Given information: Begin

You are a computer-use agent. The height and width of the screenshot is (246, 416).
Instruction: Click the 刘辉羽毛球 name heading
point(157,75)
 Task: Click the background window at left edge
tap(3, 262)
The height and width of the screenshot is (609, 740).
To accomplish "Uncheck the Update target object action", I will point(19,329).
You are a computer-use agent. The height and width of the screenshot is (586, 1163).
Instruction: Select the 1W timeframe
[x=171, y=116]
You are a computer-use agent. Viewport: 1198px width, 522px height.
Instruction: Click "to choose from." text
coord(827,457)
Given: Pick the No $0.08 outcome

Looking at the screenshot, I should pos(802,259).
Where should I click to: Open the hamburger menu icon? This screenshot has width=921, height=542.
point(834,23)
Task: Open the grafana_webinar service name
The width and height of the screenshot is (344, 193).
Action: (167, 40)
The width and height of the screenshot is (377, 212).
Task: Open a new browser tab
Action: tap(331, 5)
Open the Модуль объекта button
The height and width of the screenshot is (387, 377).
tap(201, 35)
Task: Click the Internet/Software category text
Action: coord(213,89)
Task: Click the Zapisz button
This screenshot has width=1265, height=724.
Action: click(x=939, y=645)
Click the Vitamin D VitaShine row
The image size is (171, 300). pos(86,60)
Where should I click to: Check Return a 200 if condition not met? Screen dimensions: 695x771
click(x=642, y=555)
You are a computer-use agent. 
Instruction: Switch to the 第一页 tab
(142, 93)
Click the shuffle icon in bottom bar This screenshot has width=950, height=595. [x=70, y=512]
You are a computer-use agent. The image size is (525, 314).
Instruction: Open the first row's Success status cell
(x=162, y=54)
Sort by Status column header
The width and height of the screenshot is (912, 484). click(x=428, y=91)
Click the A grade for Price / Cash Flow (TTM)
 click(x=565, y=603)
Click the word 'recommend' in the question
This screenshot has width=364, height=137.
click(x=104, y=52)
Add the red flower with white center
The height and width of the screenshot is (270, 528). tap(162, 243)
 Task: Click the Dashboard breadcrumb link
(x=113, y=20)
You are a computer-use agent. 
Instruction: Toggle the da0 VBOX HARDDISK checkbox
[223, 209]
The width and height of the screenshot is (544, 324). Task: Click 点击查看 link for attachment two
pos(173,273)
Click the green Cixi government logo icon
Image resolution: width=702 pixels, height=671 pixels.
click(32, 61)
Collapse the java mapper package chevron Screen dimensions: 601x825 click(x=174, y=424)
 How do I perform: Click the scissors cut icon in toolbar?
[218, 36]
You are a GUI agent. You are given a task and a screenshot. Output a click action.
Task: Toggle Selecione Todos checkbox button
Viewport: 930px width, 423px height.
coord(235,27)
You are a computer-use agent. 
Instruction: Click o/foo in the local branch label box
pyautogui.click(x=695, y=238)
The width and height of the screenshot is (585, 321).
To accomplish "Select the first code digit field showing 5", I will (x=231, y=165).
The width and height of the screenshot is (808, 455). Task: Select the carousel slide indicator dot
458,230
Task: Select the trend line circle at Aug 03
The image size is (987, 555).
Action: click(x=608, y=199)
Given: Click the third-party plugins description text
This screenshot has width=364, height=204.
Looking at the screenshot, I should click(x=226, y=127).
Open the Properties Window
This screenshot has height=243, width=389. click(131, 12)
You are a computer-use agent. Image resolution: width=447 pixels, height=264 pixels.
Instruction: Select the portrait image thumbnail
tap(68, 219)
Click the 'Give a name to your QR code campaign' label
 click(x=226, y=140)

Given information: End

Exercise instructions: Where does the string "accomplish" appear in the records above? Return every line that holds it.

Solution to this task:
To accomplish "Uncheck the Update target object action", I will point(19,329).
To accomplish "Select the first code digit field showing 5", I will (x=231, y=165).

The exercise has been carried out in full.